CHURCH OF ST. JACQUES, DIEPPE · CAMILLE PISSARRO

CHAPTER VI · PISSARRO, RENOIR, SISLEY

“JE CROIS QU’IL N’Y AURA RIEN DE PLUS TRISTE À RACONTER DANS L’HISTOIRE DE L’ART, QUE LA LONGUE PERSÉCUTION INFLIGÉE AUX ARTISTES VRAIMENT ORIGINAUX ET CRÉATEURS DE CE SIÈCLE”

THÉODORE DURET

THE artists who accepted originally the title of Impressionists numbered about fifty in all, and a complete list of their names can be found in the catalogues of the eight exhibitions held between 1874 and 1886. There were never more than a dozen active members. Twenty-six (including Boudin and Signac) exhibited but once, and ten were represented in two collections only. Pissarro was the single painter who contributed to the whole series, Degas and Berthe Morisot forwarding examples during seven years. Of the remainder, Rouart and Guillaumin were catalogued in six exhibitions; Caillebotte, Monet, and Tillot, in five; Cals, Mary Cassatt, Forain, Gauguin, Renoir, Sisley, and Zandomeneghi, in four. These artists were the original members of the group until it dispersed about 1886.
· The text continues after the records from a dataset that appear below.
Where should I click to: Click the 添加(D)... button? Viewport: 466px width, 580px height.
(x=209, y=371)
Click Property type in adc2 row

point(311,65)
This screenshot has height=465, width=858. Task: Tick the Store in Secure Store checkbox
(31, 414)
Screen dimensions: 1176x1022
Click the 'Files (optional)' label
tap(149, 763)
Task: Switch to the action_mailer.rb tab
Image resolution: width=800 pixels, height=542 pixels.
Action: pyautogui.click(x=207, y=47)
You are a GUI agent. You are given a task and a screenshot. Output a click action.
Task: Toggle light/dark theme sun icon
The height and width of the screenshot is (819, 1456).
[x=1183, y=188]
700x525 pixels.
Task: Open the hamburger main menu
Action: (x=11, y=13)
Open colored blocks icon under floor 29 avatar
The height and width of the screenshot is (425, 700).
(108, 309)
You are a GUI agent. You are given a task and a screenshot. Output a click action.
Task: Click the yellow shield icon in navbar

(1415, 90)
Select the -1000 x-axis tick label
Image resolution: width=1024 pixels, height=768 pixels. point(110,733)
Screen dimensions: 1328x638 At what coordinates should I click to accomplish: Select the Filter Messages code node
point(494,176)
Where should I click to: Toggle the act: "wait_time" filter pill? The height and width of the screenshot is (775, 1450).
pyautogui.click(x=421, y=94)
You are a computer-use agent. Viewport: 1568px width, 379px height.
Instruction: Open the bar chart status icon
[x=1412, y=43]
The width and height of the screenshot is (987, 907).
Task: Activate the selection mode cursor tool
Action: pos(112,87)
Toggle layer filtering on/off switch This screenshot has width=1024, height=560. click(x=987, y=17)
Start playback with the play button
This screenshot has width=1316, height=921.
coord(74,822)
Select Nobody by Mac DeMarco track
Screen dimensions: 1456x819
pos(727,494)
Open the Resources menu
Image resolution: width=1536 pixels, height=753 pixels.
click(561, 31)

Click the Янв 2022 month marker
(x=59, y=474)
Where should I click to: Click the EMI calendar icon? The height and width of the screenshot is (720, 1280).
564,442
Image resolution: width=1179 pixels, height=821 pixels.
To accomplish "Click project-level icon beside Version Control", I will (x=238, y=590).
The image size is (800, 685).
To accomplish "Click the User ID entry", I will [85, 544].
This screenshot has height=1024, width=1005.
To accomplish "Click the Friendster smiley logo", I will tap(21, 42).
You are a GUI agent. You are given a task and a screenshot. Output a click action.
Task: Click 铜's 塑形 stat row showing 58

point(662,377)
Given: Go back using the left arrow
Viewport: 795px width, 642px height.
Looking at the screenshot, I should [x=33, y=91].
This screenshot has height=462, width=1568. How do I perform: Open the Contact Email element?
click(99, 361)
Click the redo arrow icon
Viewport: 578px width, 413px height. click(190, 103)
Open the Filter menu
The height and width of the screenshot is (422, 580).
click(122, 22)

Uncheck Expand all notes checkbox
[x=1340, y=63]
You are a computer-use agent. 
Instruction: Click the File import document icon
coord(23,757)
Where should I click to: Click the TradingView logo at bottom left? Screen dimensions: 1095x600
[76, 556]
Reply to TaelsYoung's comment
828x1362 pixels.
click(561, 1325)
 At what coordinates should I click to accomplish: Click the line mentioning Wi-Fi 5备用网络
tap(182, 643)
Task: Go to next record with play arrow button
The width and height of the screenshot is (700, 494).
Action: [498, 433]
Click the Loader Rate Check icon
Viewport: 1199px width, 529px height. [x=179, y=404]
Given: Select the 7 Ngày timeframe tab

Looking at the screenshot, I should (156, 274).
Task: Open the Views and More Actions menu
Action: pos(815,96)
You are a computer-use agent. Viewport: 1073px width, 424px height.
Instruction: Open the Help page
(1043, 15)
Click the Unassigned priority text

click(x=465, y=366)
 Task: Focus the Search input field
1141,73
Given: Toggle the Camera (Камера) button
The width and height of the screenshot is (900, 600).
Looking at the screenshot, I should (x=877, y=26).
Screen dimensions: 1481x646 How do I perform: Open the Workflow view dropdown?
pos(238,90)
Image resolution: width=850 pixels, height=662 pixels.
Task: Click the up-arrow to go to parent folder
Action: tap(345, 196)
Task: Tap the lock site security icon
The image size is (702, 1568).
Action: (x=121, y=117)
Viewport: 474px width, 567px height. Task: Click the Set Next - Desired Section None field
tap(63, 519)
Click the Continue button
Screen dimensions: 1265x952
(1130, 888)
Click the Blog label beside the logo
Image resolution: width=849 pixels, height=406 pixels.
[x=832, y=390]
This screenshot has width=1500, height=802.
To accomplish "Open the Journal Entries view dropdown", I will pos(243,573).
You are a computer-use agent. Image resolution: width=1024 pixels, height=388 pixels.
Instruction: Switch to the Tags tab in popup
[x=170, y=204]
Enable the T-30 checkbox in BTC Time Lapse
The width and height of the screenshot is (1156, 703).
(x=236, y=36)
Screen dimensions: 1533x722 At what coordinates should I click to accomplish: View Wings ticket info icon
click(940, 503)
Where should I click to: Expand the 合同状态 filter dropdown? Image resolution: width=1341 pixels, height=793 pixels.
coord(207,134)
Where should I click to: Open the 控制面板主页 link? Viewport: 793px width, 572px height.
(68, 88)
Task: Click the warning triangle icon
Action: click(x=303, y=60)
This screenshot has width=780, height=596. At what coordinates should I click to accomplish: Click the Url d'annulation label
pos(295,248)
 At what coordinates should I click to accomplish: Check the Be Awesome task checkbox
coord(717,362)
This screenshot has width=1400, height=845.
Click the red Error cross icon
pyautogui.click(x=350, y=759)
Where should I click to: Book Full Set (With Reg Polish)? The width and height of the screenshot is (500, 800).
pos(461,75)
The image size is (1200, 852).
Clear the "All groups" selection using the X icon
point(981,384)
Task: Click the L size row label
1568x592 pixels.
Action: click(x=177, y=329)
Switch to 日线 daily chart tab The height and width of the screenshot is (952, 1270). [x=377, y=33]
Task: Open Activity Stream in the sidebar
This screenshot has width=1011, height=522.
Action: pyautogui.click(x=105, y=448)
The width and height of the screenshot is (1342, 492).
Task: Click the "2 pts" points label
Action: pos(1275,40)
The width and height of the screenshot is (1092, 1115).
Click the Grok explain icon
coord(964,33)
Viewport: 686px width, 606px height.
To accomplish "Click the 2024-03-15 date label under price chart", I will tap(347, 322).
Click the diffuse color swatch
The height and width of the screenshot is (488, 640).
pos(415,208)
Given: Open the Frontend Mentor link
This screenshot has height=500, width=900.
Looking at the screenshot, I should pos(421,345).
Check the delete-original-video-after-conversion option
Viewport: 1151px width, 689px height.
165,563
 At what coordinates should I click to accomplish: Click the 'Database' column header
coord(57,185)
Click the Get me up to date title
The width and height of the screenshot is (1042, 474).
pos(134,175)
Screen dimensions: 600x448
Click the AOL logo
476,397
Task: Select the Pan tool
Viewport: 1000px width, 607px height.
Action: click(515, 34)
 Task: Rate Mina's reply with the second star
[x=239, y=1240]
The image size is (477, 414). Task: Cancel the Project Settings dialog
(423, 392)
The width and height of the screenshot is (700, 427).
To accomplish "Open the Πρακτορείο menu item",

It will be noted that Camille Pissarro exhibited eight times, and the fact is characteristic of an artist who was famous for his large output. On the eve of the publication of this volume comes the sad intelligence of the death of one of the most gifted members of the early Impressionist group in France. The loss of Camille Pissarro is a severe blow to the art he loved so well, and it has formed the subject of general regret. Born in 1830 at St. Thomas, in the Antilles, son of a well-to-do trader of Jewish descent, Pissarro at an early age showed signs of artistic promise. In 1837 his parents moved to Europe, and his precocious talent was noticed by the Danish painter Melbye, who took the boy into his atelier as a pupil. In 1859 Pissarro exhibited for the first time at the Salon, and, by all accounts, his picture was successfully received. After passing through several varying phases of artistic evolution the young painter became an avowed Impressionist. Camille Pissarro’s career can be divided into no less than four different periods, his temperament being curiously influenced at times by novel technical ideas.

At first he was a victim to Corot’s magic art, and Pissarro worked by the side of that master in the woods of Ville d’Avray. The young painter’s methods were those fashionable amongst such men as Courbet, Manet, and Sisley. He worked upon immense canvases, and some of the productions of this period are almost classic in style and quality of technique. Then he came under the influence of another great master, Jean-François Millet, whose methods he copied most faithfully. Following the example of Millet, Pissarro went to live in the solitude of plains and woods, painting the peasant life and landscape around him, and gradually gaining a considerable reputation. He sought to reproduce nature in art in much the same spirit as Virgil reproduced nature in poetry. His point of view was more that of an idealist than a realist, and his sympathies were clearly with the Fontainebleau school. Had there been no Monet we may feel sure that Pissarro would have ranked in history as one of the leaders of the Barbizon men.

Then blossomed the Impressionist Idea, and Pissarro’s volatile imagination was fired. The great war of 1870 intervening, Pissarro fled from the terrors of the invasion, visited London in company with Monet, and studied on the spot the masterpieces of Turner, Constable, the Norwich painters, Watts, and the great English portraitists. He lodged in Lower Norwood, and painted, also with his friend Monet, in the parks and suburbs of the metropolis, along the riverside, and in the crowded picturesque streets of the City. Twelve years later, after much brilliant practice of Impressionism, Pissarro came under a new influence, the effects of which were but momentary. The hotly discussed idea known as Pointillism, originated by Seurat and Signac, attracted Pissarro, and, for a short time, he joined the group of such restless innovators as Angrand, Maurice Denis, and Van Rysselberghe.